Legend Merry Waldrop, awesome dude Travis Carter and yours truly are back together – The Boys are Back – and heading to Lexington (it’s Friday a.m. as I craft this) in a couple of hours, and my reds are in the dry cycle, in Atlanta. Winner of Georgia-Kentucky goes to Atlanta. Oh, Atlanta. Scene of so much Georgia tragedy that it is nearly, literally Shakespearean. Gone with the wind, you know. Would have surely killed Larry Munson if he were still around to talk about it on-air. (Keep your eyes peeled for my cultural travel report, to come.)

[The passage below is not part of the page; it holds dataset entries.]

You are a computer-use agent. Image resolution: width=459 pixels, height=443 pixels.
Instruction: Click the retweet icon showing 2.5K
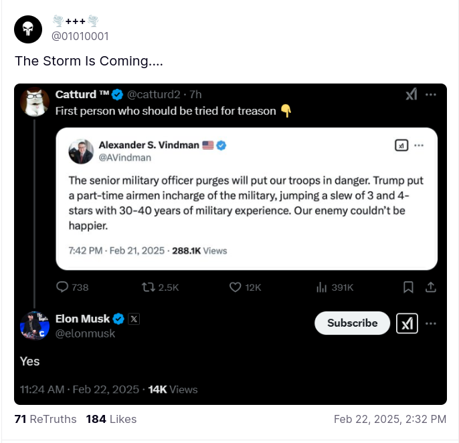[148, 287]
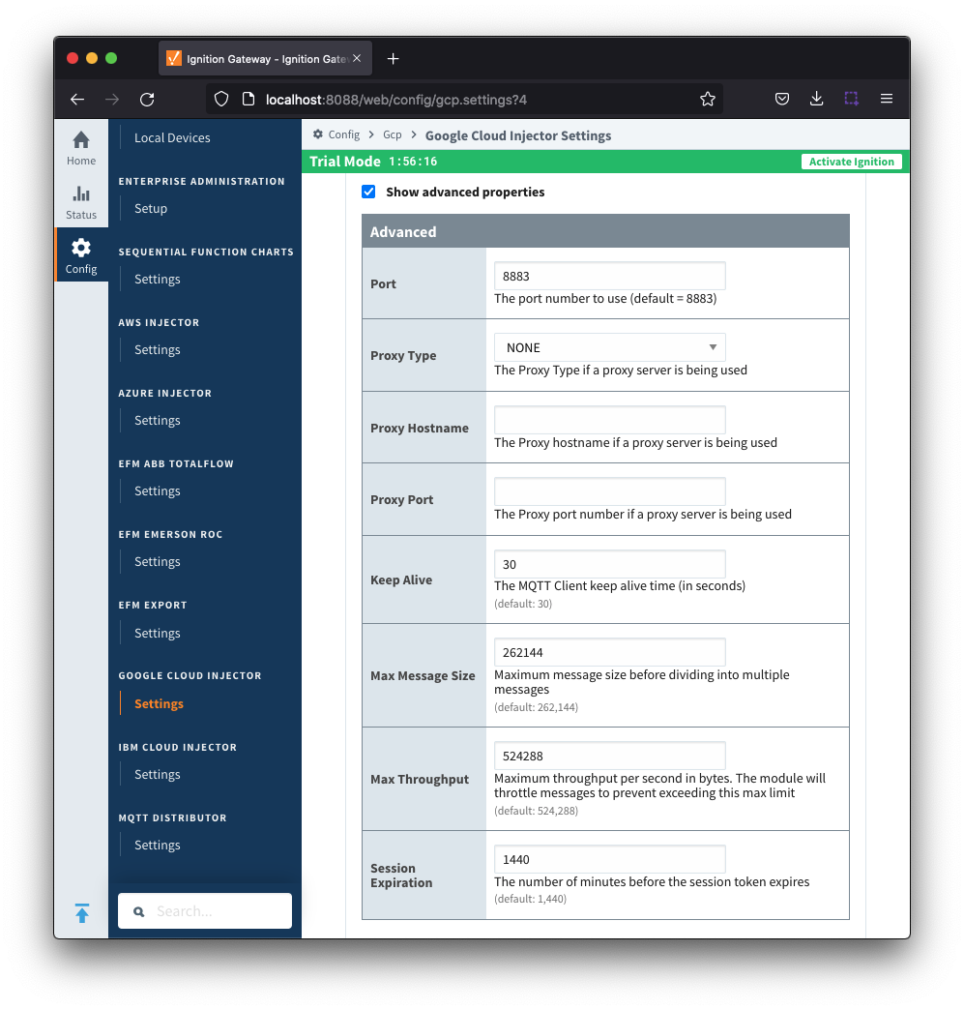Expand the Proxy Type dropdown
The height and width of the screenshot is (1010, 964).
[609, 347]
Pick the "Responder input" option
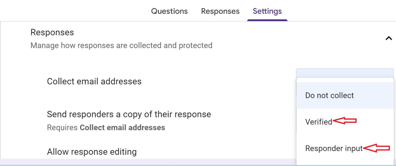 click(x=334, y=148)

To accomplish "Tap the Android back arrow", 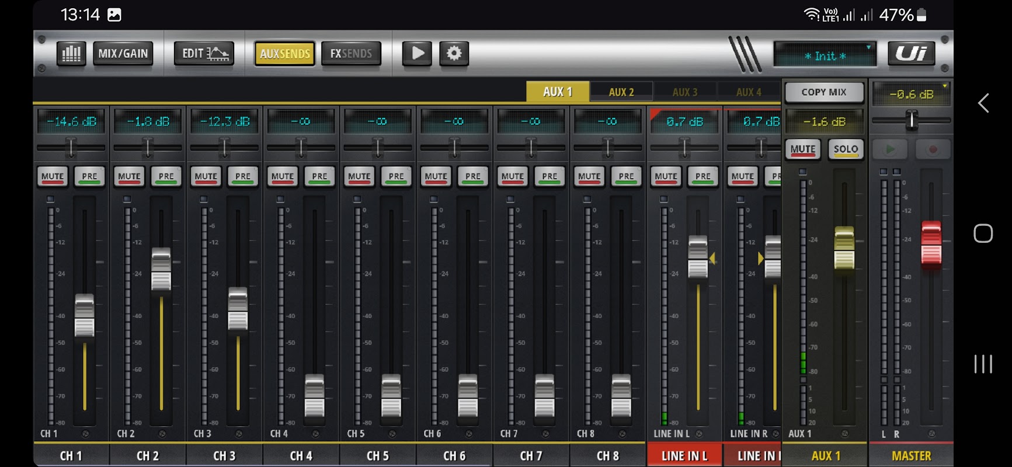I will point(983,103).

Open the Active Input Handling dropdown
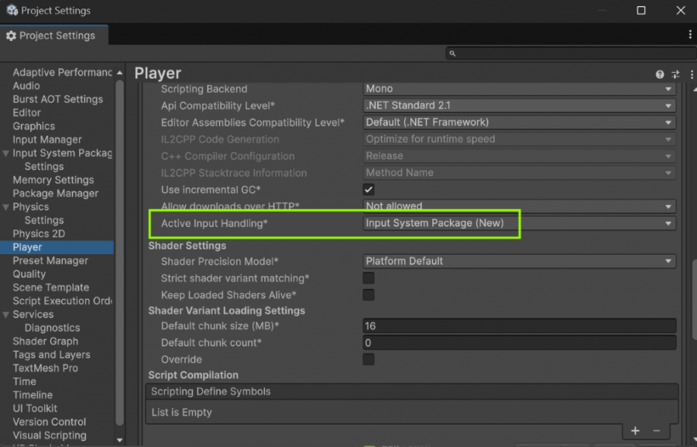pos(519,223)
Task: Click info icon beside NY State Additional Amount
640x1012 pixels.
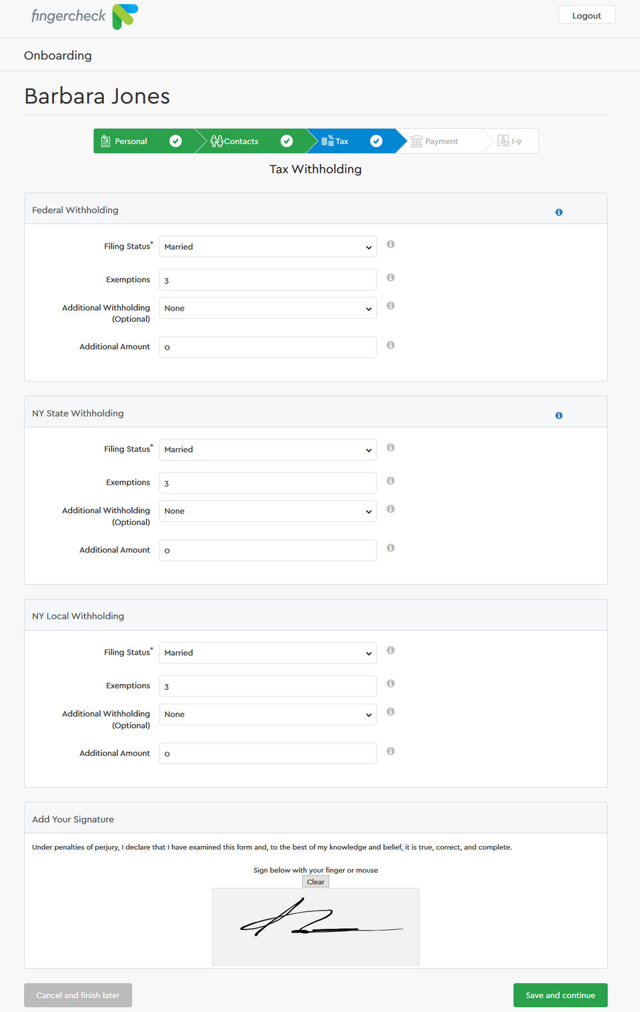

Let me throw a dark horse MVP who could break out this game: Godwin. He won’t be watched well, because JJ emerged as Georgia’s long-and-tall weapon and Mecole scored so many touchdowns early in the season. He will get plenty of single coverage, with their lesser corners. It is too late for eyes-everywhere Stoops to read this and realize: Godwin may be Georgia’s best receiver.
Jake Fromm will be a key again, and if the solid sophomore stays on percentage (67% completions) Georgia wins. Fromm is 19-3 as a starter, 20-3 in games he played the most snaps at QB. His regular season struggles have been on the road against highly-ranked league teams. Another step for Jake to take, he meets every challenge head-on and is the ultimate leader UGA needs in there. Justin Fields should see action this week, too, although the road environment is tough for young passers.
Run defense and power running will be an emphasis for both teams today (you are getting this on game day), and some Kentuckians are calling this the game of the century. They have beaten Georgia only a dozen times over a century, Transcendent talent Benny Snell Jr. set the Kentucky school career touchdown mark in his first two seasons and is the best runner in the SEC. Swift/Holyfield has settled in as Georgia’s two-headed monster. Each has one career 100-yard game, none on the road. While Snell is the first UK runner to net back-to-back 1,000-yard seasons.
QB Terry Wilson is scrappy and athletic and was once an Oregon Duck. WR/ATH Lynn Bowden is their extremely dangerous big play guy. He should expect a quiet day with Deandre.
Lou Groza Award semi-finalist Rodrigo Blankenship missed three kicks all of last season and two this season so far, and came on the scene in a major way in the Bulldogs last trip to the Bluegrass. I threw him in here in the Kentucky team talk, because the little kicker out of Marietta may have to win it.
Their defense is stone cold scary, led by two seniors that have built for this moment: future pro linebacker Josh Allen will be first-team All-SEC. Safety Mike Edwards led all SEC defensive backs in tackles the last two seasons and could have clearly gone pro early.
Stoops is happy. He won’t be, though, if the Georgia team finds a way to score enough. Call it 27-17 Dawgs. Just find a way to escape with the win, if it is closer than that.